----- Supplied material

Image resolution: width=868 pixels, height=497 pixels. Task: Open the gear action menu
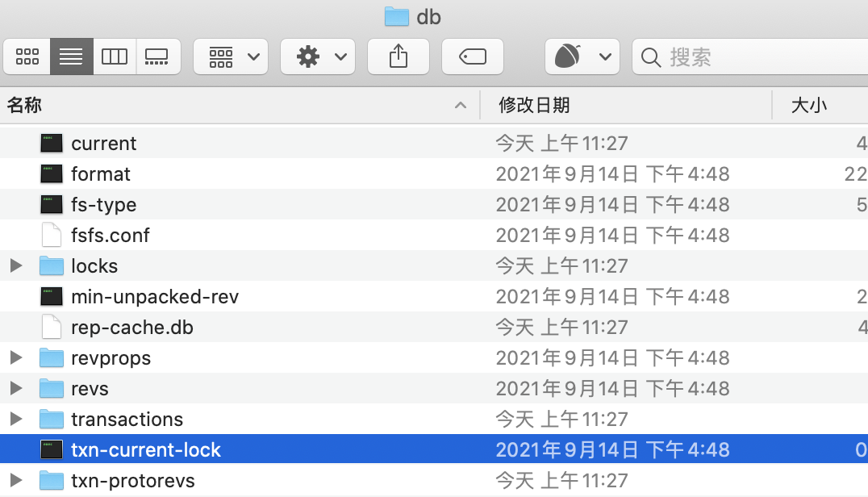tap(318, 56)
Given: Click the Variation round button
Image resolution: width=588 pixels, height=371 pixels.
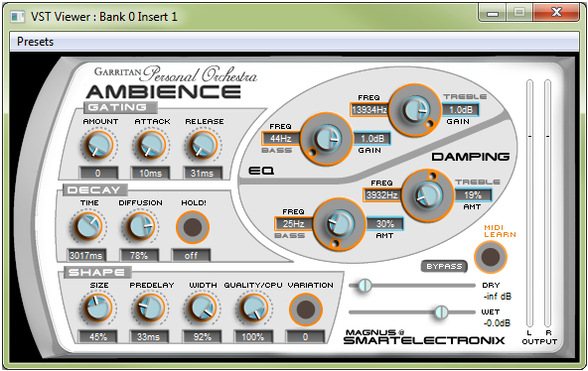Looking at the screenshot, I should (306, 309).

----------

### The task
Could you copy every record exactly, without the pictures?

### Answer to the exercise
Image resolution: width=868 pixels, height=497 pixels. Task: Open the gear action menu
tap(318, 56)
Given: Click the Variation round button
Image resolution: width=588 pixels, height=371 pixels.
Looking at the screenshot, I should (306, 309).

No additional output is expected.